In a move welcomed by leasehold campaign groups, the Competition & Markets Authority (CMA) is investigating four of the UK’s largest household builders about how leaseholds are being sold.

Buyers have complained about being caught in a leasehold trap, with rising ground rents and unfair fees. In September 2020, the CMA requested information from the developers. The CMA has made clear that any findings of mis-selling or unfair contract terms won’t be tolerated.

The difference between a freeholder and a leaseholder

Someone who owns a property outright, including the land it’s built on, is a freeholder. A leaseholder is the person who owns a lease, which gives them the right to use the property. But they must get their freeholder’s permission for any work or changes to their home.

When a leasehold flat or house is first sold, a lease is granted for a fixed period of time, typically between 99 and 125 years, but sometimes up to 999 years. Although leaseholders may extend their lease or buy the freehold.

Why the CMA investigation?

Millions of properties in England and Wales have been sold as leaseholds, usually with the buyer getting a mortgage to live in the property, but also having to pay ground rent to the freeholder.

New buyers/leaseholders have complained that they’re tied into leases that see ground rents increasing expensively, with the freehold sometimes having been sold on to a third party. Some assert that they also face large fees when planning extensions to their property or even basic home improvements. Campaigners have estimated that 100,000 people have been affected.

The CMA’s concerns include:

  • (i) some leasehold buyers facing ground rents that rise considerably every decade and said that others had allegedly been told that they were unable to buy the freehold on a site;
  • (ii) the mis-selling allegations placing pressure on potential buyers to complete a purchase quickly with some being apparently told that they would be able to buy the freehold for a small sum, only to later find this cost had increased considerably; and
  • (iii) many new leaseholders being seemingly stuck in a position of never being able to sell as the increased ground rents and costs of freehold purchase being unattractive to buyers.

What happens next?

The CMA has written to the four developers requesting information about how they operated. It’s also telling other companies to review their policies. In addition, the CMA is also investigating some companies that bought freeholds from these developers and have continued to use the same “…leasehold contract terms…”

Depending on the outcome of the CMA investigation, the CMA could require companies to change their leasehold selling process and, of course, the option of Court proceedings remains open with refunds being a possibility.
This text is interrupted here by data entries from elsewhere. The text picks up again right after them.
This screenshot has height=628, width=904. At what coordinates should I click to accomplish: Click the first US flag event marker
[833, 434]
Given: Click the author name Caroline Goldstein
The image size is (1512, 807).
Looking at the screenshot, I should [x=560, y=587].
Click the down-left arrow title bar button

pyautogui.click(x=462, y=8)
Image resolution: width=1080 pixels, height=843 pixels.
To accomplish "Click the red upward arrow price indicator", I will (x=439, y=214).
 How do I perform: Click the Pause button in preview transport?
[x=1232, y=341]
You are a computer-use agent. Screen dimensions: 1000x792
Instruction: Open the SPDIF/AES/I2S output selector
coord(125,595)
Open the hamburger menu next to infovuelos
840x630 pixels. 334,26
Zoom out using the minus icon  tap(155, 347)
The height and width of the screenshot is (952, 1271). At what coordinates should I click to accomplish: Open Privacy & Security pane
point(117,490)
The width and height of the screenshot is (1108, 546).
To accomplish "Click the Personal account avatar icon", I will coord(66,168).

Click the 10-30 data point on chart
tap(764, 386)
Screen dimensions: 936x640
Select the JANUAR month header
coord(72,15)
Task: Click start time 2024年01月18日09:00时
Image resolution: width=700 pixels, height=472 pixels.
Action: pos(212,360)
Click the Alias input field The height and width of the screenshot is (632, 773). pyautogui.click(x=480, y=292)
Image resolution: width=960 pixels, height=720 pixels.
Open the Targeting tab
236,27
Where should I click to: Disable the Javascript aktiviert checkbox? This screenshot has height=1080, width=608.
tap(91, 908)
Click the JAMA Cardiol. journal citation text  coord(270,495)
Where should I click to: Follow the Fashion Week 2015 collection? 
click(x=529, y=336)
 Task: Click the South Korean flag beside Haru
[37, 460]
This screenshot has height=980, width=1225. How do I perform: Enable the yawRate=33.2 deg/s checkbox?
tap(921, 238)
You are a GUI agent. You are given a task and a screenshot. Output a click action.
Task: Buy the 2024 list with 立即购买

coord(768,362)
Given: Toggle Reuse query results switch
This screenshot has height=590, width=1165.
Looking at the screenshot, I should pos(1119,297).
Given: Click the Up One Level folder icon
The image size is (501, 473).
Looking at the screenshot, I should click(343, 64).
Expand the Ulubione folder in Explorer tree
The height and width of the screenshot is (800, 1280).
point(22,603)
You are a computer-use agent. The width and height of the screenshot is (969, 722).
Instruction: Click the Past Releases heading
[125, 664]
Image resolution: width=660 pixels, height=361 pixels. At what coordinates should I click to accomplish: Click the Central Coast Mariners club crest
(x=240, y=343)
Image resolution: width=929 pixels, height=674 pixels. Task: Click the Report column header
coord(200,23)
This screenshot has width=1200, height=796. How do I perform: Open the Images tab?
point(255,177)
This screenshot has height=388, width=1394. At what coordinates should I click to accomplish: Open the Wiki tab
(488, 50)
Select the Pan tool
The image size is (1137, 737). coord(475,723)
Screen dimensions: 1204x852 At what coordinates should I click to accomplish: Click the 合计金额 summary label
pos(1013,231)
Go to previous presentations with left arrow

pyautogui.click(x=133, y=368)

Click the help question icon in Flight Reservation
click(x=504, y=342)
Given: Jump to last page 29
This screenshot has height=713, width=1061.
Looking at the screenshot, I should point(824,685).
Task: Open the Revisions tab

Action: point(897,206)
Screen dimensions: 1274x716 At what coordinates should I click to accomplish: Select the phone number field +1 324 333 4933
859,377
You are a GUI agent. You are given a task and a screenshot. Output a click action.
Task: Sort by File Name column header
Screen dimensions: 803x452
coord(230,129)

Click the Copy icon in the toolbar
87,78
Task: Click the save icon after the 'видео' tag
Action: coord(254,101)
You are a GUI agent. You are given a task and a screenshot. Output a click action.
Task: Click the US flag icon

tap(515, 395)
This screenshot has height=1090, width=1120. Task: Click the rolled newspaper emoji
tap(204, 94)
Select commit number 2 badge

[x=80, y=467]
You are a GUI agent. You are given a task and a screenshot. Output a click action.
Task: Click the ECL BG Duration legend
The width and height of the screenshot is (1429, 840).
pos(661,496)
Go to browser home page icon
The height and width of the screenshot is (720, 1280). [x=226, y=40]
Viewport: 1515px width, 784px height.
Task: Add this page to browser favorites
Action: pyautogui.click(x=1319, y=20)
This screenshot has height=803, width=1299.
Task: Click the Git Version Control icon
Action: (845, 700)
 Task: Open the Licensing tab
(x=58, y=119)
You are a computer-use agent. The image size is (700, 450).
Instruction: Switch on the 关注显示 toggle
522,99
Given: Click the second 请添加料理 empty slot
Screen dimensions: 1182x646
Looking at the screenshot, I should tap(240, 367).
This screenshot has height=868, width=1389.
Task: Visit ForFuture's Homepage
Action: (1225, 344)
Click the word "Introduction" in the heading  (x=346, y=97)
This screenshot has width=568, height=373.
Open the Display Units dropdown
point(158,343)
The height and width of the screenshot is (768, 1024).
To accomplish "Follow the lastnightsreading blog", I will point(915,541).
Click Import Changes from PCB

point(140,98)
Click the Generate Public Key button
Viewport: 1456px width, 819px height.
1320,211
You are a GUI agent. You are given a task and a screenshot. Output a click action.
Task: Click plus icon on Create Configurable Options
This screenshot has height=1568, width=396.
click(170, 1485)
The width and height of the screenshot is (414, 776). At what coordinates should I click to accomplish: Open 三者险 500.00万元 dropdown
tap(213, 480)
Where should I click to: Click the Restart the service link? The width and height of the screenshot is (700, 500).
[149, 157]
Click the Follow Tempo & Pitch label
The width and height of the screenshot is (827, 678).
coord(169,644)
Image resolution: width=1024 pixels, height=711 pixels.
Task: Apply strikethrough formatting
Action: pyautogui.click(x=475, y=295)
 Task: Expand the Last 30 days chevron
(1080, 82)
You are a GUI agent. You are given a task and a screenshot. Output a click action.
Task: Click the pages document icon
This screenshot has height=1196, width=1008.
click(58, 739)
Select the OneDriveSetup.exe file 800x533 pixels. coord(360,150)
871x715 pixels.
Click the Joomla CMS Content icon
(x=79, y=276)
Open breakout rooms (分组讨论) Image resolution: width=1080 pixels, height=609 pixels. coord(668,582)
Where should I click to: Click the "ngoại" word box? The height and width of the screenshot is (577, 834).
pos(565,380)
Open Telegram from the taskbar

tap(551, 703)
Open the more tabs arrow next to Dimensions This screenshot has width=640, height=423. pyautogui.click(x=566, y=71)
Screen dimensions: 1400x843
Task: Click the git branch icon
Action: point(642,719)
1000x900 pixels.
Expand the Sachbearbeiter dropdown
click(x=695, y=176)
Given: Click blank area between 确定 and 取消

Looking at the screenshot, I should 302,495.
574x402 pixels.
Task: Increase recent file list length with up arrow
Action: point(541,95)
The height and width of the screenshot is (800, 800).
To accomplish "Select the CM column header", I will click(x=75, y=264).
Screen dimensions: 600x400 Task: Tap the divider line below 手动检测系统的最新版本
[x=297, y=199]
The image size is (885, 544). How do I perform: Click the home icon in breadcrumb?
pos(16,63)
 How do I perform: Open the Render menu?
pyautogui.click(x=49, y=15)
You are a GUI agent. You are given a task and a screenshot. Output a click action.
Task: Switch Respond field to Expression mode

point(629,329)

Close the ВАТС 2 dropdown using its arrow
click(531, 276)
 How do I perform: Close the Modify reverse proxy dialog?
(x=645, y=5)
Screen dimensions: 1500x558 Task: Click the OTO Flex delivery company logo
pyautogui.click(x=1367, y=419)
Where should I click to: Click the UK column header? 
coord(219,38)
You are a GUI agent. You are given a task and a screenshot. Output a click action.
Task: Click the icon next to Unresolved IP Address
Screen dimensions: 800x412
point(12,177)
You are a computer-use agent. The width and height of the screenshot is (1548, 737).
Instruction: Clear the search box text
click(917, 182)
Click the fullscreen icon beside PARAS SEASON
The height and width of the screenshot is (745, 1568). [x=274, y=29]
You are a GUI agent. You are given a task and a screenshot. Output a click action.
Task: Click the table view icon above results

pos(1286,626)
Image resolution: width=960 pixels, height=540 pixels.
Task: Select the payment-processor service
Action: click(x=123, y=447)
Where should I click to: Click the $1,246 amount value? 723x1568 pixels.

The CMA is committed to working with the government on these issues, which could include supporting the move to stop new leasehold house sales and implement nil ground rents in new leases.

No doubt campaigners and those affected will be very keen to know the outcome of the CMA’s investigation when it next reports.

Our specialist Dispute Resolution Solicitors have many years’ experience in the law surrounding disputes between leaseholders and freeholders. If you require our advice, please call us on 0330 822 3451 or request a call back online at your convenience.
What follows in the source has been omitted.